Starting at the top of the records, output every line through the one that contains "Expand the Trier", keeping each exactly as it appears.

INPUT DATA Block Start

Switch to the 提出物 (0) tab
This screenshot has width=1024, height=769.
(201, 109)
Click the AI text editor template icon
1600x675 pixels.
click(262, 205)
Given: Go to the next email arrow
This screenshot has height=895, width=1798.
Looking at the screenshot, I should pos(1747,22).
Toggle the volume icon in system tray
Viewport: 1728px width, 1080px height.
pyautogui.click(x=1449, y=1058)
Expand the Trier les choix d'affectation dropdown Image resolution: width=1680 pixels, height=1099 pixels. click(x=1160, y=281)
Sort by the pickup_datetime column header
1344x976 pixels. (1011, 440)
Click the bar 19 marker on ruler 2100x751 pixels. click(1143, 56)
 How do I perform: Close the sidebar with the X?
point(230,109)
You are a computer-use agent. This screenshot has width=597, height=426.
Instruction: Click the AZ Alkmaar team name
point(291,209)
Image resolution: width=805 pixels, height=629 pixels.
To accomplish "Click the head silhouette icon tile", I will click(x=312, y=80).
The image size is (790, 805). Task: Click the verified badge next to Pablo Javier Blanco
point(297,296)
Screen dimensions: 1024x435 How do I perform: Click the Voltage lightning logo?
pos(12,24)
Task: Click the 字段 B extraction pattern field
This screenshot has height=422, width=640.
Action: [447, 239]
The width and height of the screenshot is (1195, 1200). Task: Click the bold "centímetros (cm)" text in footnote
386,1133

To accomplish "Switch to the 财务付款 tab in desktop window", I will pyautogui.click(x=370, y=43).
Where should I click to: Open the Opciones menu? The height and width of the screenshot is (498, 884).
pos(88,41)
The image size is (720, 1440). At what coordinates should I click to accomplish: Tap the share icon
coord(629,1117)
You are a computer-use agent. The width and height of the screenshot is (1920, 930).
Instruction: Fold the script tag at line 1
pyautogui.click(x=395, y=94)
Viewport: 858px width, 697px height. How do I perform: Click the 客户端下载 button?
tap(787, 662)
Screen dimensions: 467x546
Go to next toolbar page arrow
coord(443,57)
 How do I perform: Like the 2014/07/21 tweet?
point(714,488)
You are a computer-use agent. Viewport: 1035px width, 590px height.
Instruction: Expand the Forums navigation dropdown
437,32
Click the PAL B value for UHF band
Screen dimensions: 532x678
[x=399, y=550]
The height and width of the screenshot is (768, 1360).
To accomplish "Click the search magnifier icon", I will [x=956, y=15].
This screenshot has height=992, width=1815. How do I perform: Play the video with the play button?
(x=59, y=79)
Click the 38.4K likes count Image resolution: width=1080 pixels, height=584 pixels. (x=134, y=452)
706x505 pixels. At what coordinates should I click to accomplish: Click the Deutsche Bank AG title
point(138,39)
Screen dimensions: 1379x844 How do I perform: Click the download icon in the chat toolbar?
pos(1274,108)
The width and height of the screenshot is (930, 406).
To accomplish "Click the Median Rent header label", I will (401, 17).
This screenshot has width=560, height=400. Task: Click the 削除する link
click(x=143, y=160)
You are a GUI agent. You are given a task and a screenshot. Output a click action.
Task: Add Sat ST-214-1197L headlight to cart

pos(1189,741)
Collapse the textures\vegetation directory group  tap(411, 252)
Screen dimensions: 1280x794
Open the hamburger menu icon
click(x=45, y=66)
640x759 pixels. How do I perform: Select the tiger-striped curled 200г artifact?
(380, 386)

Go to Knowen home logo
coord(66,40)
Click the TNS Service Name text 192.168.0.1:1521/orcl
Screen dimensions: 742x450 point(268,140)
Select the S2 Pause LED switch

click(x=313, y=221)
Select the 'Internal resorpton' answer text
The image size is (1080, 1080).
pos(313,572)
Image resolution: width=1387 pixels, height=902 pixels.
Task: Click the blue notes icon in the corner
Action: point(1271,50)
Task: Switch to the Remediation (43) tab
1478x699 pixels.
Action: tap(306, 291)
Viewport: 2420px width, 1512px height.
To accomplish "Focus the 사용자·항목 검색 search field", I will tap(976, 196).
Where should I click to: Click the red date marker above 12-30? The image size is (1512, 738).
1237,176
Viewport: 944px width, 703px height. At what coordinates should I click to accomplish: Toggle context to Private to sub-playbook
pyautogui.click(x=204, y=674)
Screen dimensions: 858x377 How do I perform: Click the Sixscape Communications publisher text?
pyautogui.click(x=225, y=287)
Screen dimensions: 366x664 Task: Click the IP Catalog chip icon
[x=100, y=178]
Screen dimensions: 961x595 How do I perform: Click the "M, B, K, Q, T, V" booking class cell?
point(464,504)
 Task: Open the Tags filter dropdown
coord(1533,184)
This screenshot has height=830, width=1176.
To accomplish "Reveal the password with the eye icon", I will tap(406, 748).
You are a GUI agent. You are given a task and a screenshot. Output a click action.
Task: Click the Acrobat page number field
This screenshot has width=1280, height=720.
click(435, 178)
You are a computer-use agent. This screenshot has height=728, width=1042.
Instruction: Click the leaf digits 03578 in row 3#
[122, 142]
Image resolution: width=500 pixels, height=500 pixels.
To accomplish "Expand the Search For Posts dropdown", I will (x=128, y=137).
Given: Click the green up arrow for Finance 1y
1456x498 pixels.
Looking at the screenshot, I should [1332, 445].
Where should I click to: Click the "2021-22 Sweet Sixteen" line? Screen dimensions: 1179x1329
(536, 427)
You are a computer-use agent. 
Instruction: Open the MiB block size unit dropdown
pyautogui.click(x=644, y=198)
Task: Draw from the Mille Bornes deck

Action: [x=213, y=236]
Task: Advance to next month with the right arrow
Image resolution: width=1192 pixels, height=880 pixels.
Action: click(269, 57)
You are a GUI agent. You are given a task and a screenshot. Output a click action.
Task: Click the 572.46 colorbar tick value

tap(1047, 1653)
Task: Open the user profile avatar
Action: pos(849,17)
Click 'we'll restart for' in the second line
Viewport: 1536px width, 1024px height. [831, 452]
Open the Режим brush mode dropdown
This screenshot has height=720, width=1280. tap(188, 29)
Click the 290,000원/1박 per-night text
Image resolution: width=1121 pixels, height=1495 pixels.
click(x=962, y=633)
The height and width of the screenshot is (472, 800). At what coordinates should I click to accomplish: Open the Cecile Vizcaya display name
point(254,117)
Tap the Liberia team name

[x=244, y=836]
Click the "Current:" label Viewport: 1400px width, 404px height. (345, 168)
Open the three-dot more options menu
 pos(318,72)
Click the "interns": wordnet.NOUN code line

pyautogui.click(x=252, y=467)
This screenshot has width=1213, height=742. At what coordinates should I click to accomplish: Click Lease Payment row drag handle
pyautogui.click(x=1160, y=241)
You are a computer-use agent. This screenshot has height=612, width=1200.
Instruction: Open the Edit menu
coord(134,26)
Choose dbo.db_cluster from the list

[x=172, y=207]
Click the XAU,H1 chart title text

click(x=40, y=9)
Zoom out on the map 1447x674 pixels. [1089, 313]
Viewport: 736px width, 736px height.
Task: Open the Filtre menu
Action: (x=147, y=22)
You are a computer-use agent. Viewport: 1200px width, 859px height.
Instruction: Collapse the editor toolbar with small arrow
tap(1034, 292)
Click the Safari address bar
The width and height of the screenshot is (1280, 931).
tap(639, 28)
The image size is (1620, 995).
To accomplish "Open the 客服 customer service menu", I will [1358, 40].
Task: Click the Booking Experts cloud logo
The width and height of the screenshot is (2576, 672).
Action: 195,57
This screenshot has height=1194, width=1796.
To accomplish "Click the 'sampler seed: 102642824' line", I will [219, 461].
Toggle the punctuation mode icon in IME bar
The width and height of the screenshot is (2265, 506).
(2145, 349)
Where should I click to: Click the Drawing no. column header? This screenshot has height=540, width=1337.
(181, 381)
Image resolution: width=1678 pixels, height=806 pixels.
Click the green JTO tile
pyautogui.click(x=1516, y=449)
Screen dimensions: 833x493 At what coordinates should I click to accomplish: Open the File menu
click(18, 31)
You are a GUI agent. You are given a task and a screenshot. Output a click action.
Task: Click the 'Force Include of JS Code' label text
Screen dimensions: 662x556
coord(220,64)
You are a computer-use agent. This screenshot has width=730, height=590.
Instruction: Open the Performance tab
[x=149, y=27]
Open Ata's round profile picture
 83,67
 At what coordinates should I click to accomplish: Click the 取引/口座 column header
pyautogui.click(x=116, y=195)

INPUT DATA Block End

▶ _FINISHED EXERCISE_
Switch to the 提出物 (0) tab
This screenshot has width=1024, height=769.
(201, 109)
Click the AI text editor template icon
1600x675 pixels.
click(262, 205)
Given: Go to the next email arrow
This screenshot has height=895, width=1798.
Looking at the screenshot, I should pos(1747,22).
Toggle the volume icon in system tray
Viewport: 1728px width, 1080px height.
pyautogui.click(x=1449, y=1058)
Expand the Trier les choix d'affectation dropdown Image resolution: width=1680 pixels, height=1099 pixels. click(x=1160, y=281)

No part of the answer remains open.